** What is required **
Reproduce from the records below, with no pictures, exactly the lines between the one containing "Click the masked password input field" and the one containing "Instruction: Open Budgerigar", inclusive.

** Data to use **

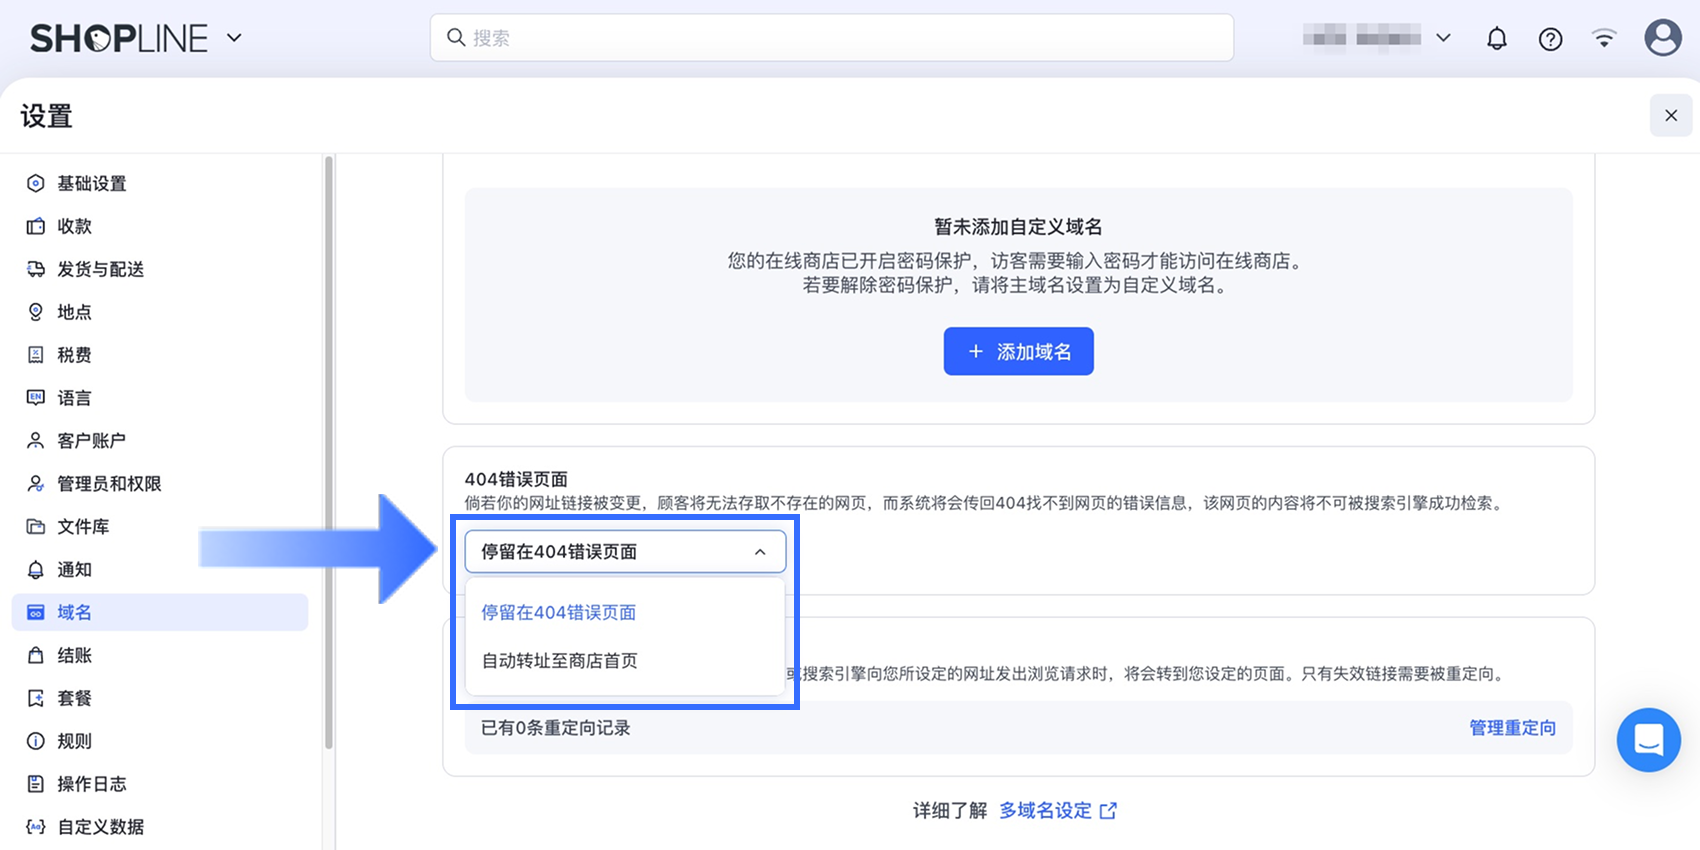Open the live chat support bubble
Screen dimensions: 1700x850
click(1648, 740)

==

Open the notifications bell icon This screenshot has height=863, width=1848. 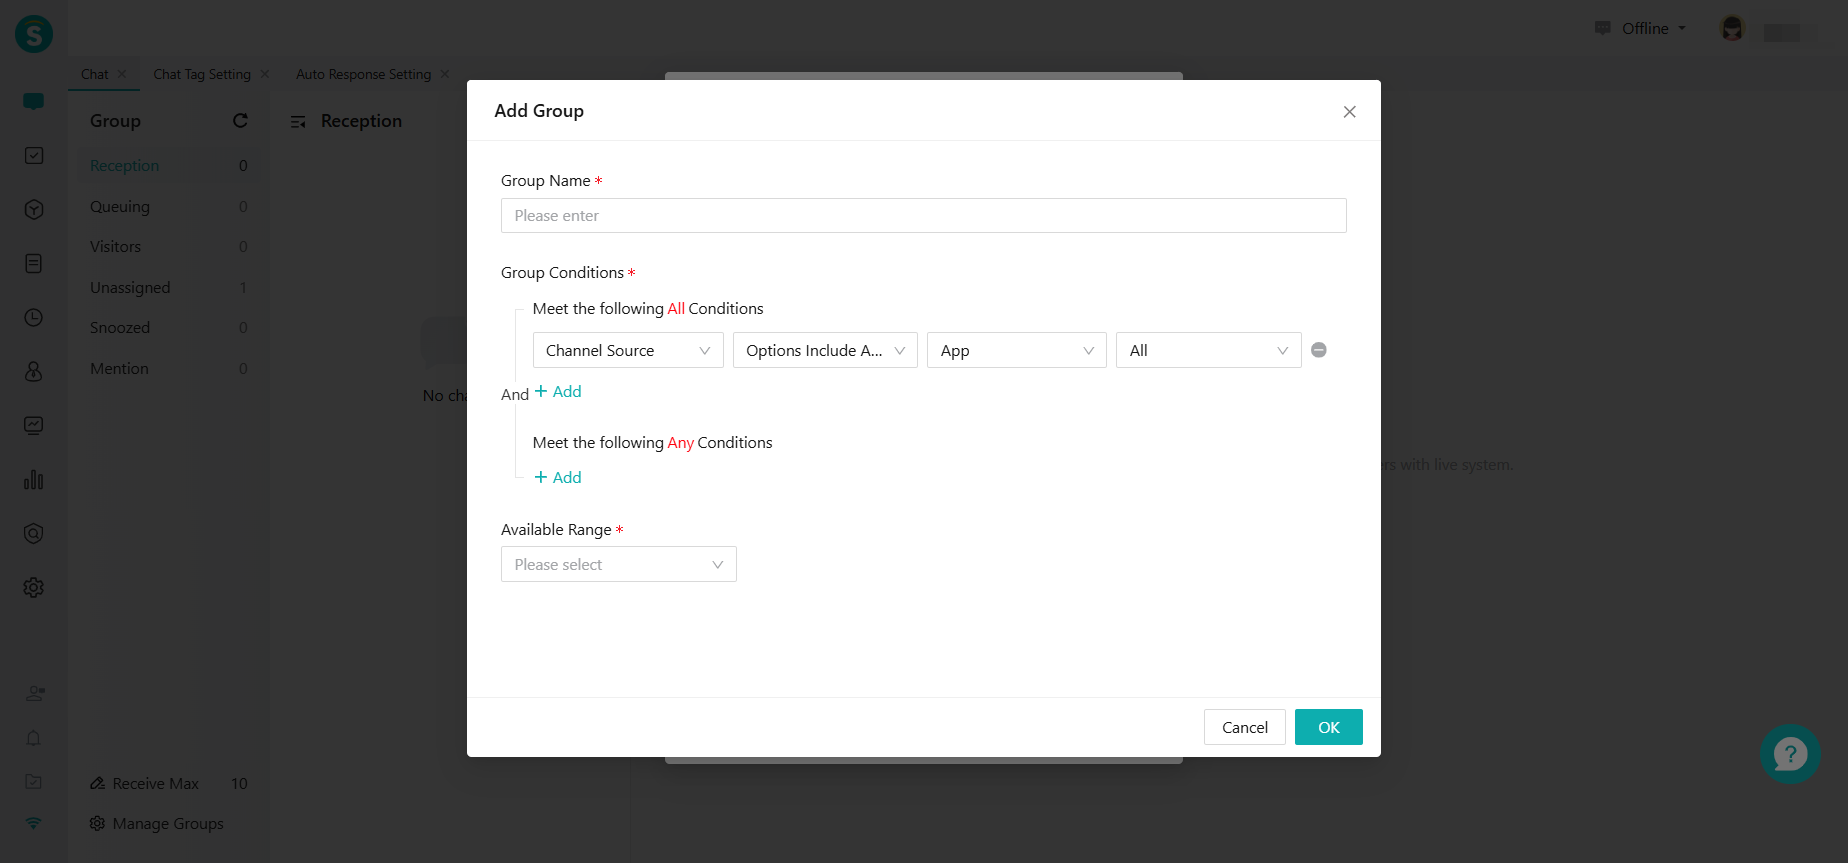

==

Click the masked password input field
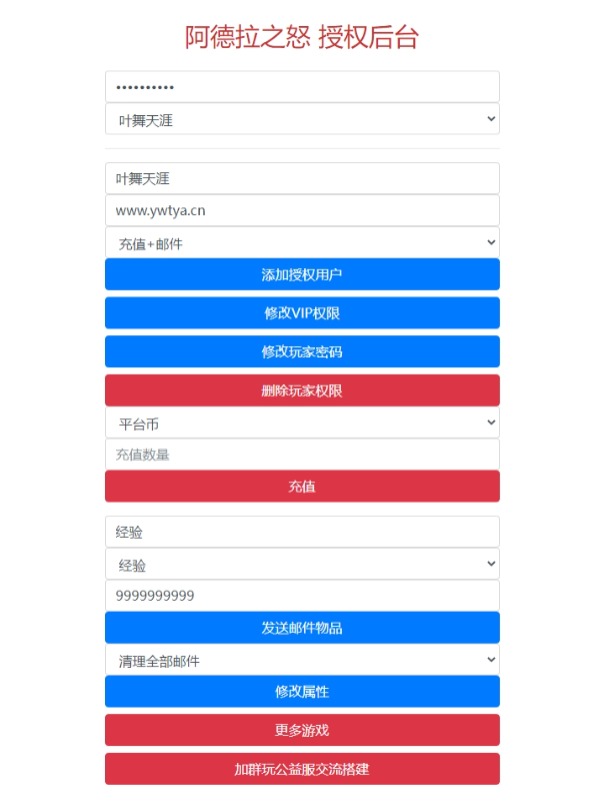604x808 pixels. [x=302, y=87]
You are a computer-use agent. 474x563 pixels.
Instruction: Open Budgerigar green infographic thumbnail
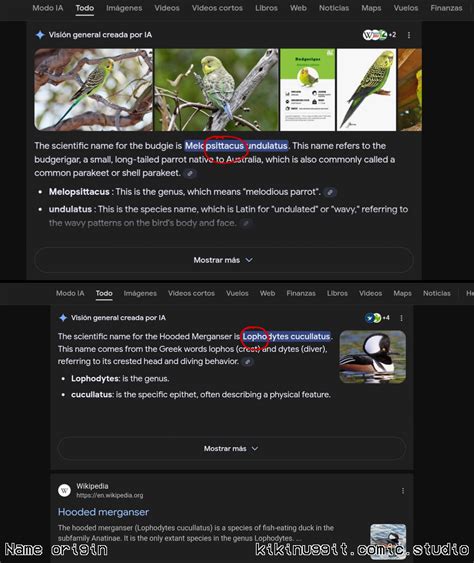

** Response area **
Click the masked password input field
604x808 pixels. [x=302, y=87]
You are a computer-use agent. 474x563 pixels.
Instruction: Open Budgerigar green infographic thumbnail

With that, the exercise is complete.